Scalable Codegen Process : Application Minature

I have been working on code generation lately and have finally made a breakthough that will make life easier for most projects. I have been following the techniques found in Kathleen Dollard’s (KD) “Code Generation in .NET” book.
The intent of the book was to demonstrate code generation techniques with a sample generator.  A lot of people have gone with her generator as if it were a product.  This misses the point – the generator is easy to write it is the base classes, templates and techniques that are important.  The book was about the process not the product!

I have gone for an even more bare-bones generator than KD.

My transformation process goes:

model.codegen  + template – XSLT ->  batch file

batch file runs a series of:

model.codegen + transform + parameters -> generated code/scripts &c

The big thing is that all generation comes from one document via xslt.

So far I am generating:

  • Table creation scripts
  • Data access layer
  • Stored Procedures
  • Model to dal mapping code

I am planning on generating:

  • Model
  • View
  • Controller
  • View to Model Mapping code

The beauty of this is it all uses XSLT and requires only one custom exe. I have also found that performing the transform as a single match makes it easier to read the transform.  That is don’t call other templates – all in one complex document.

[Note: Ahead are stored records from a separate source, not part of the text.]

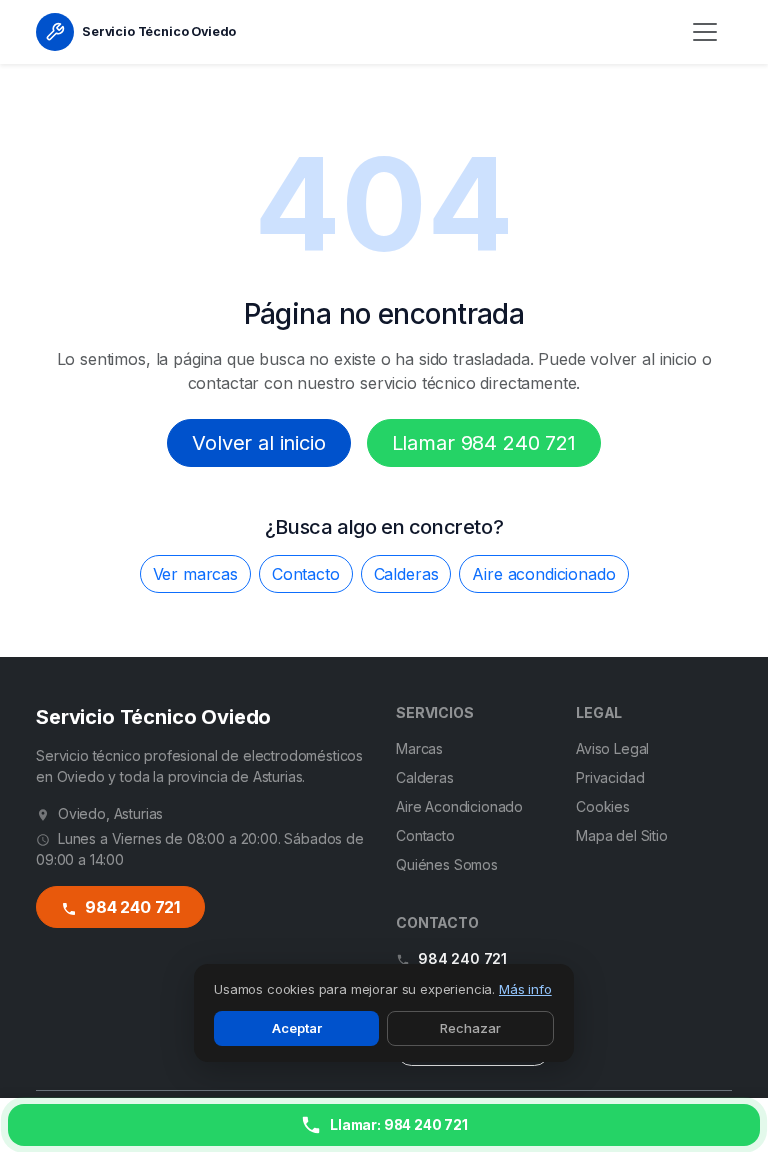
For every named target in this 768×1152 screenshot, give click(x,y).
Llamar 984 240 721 (484, 443)
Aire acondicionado (543, 574)
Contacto (306, 574)
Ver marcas (195, 574)
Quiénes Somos (447, 864)
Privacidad (610, 777)
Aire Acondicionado (459, 806)
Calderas (406, 574)
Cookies (603, 806)
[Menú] (705, 32)
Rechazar (470, 1028)
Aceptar (297, 1028)
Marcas (419, 748)
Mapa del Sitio (622, 835)
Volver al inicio (258, 443)
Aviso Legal (612, 748)
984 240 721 (130, 907)
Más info (525, 989)
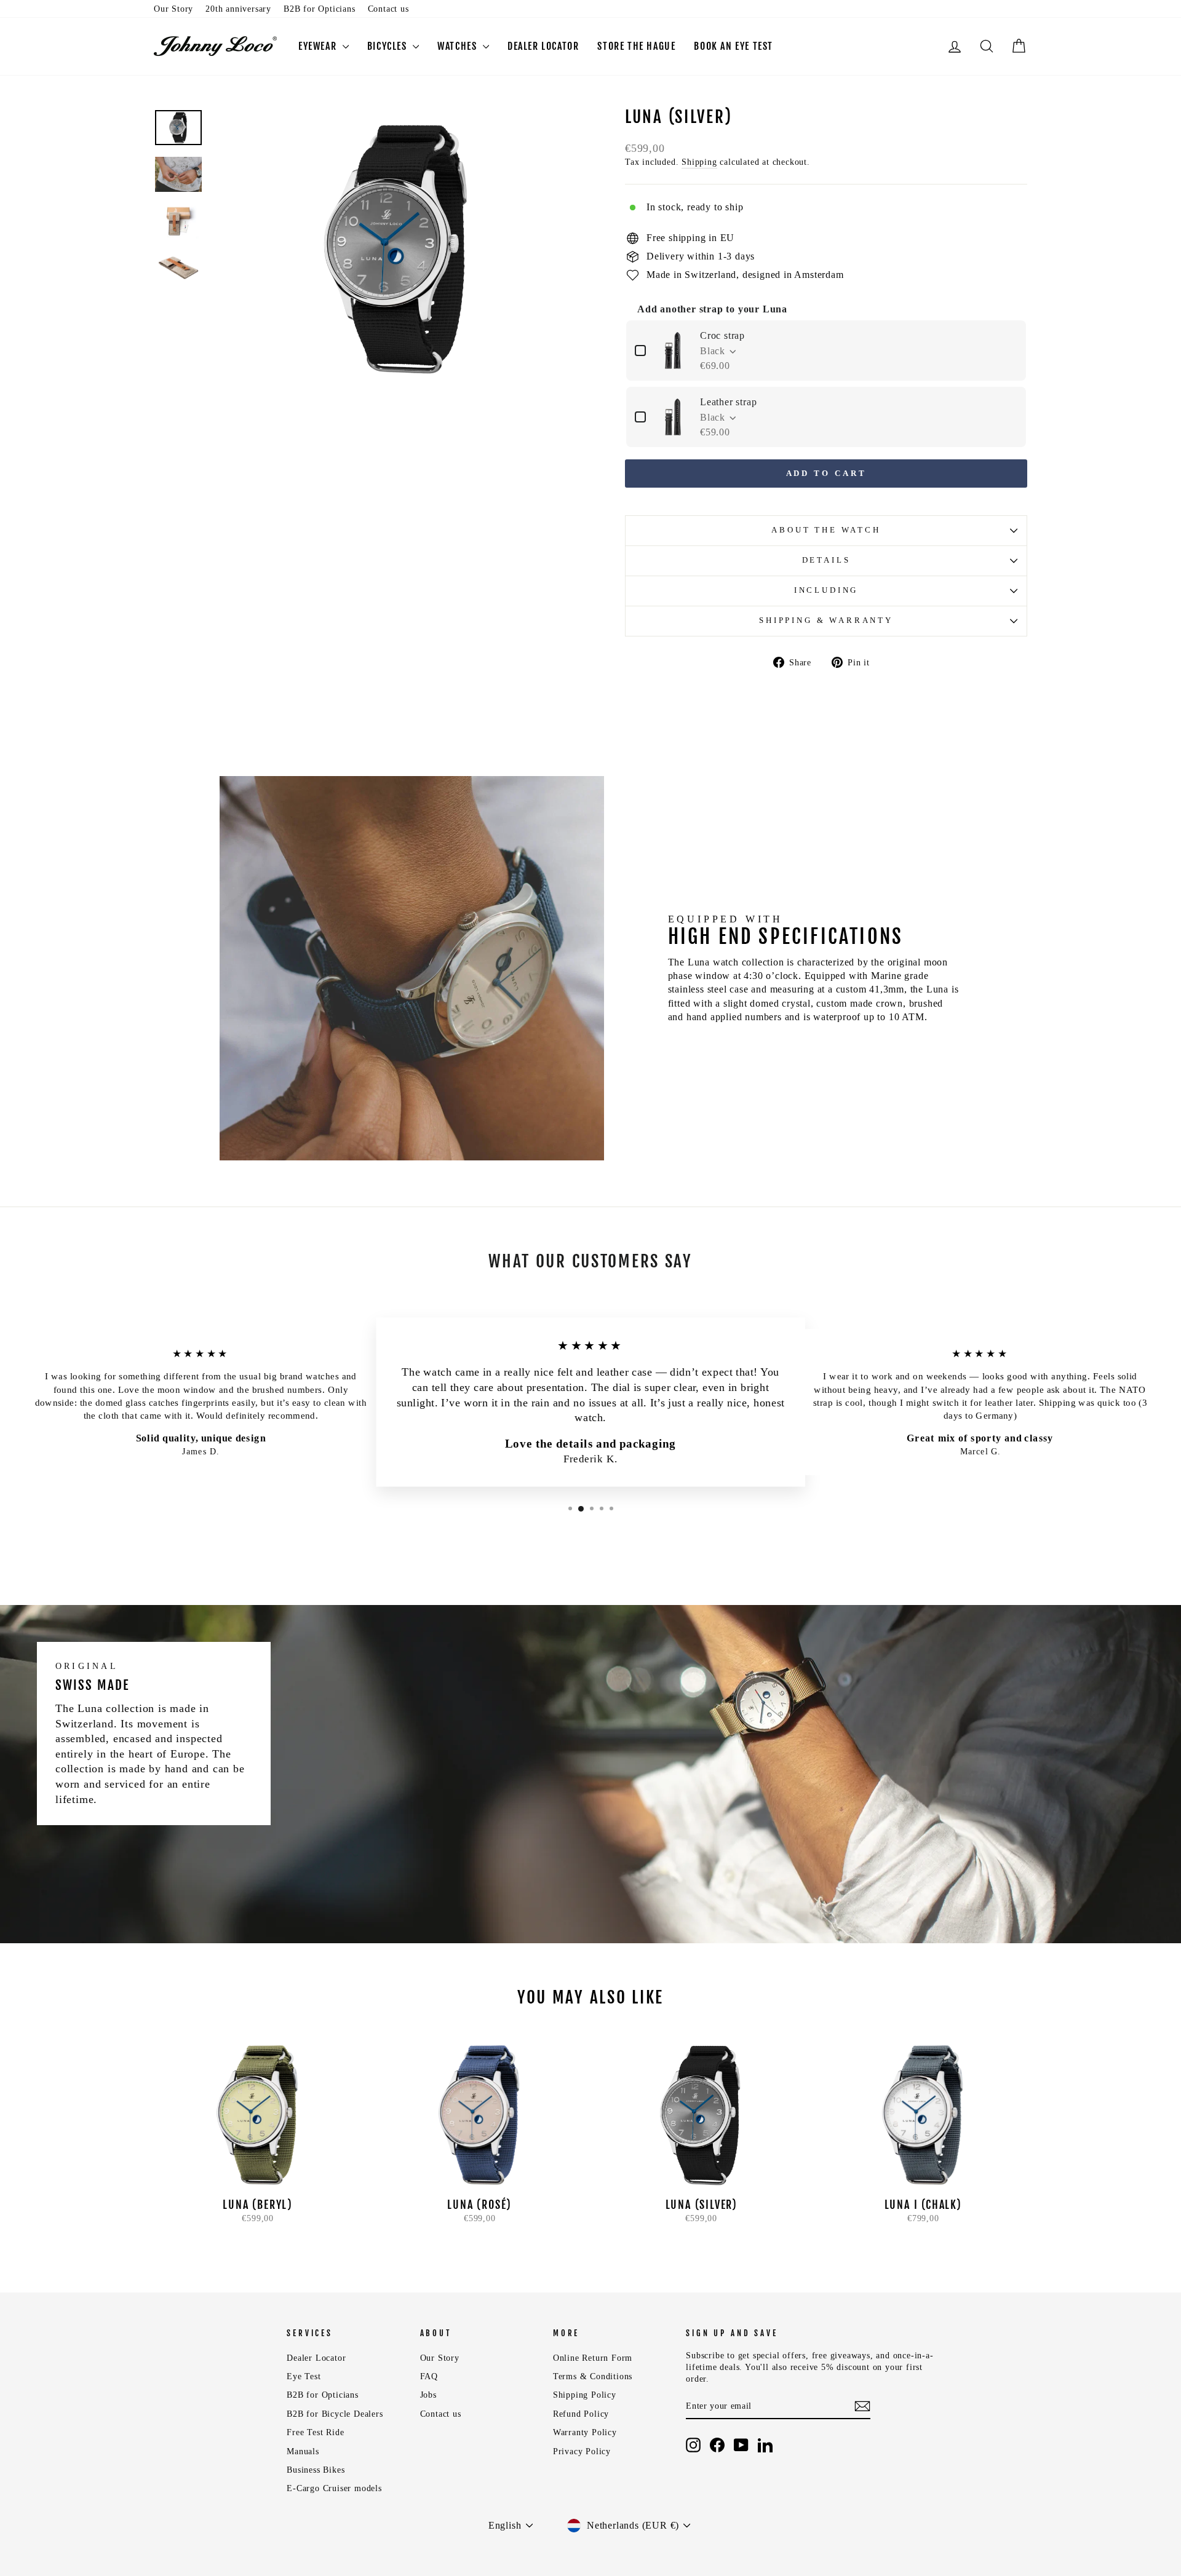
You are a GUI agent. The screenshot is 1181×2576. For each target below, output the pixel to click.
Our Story (173, 9)
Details (826, 560)
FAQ (429, 2376)
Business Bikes (315, 2470)
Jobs (428, 2395)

The real trick is to develop an “application minature”.
This is a small application that has one or two screens that demonstrate each of the classes that will be used in the finished application.  This is handcrafted.  This is used to create and fix the templates and the metadata document.
you may need to adjust it to match the slightly weaker coding standards that must be applied to XSLT.

You create this small application that provides just enough functionality to provide the principles involved.  This may only have a handful of model classes.  New techniques can be experimented with easily and if they generate well they can be rolled out the full application.  This has the benefit of making the entire application to be consistent.  There will be none of we experemented with that but were stuck with it.  The best idea is to have no exceptions – everything is one of the standard options. Of course you can add handcrafted code – but this must be for the truely exceptional cases.

The big stumbling block is the application framework (that is how to solve the problem). If you have an application then you should be able to extract a framework from the best parts.  If not look for a framework that solves your problems or build or buy one.  You must understand the template, the generation process and your framework.  If something does not fit then change it.  This allows new ideas to be put into production rapidly.

These techniques work very well when combined with a very pure MVC or MVP framework.  If you avoid explicit duplication in your code this will make your life very easy.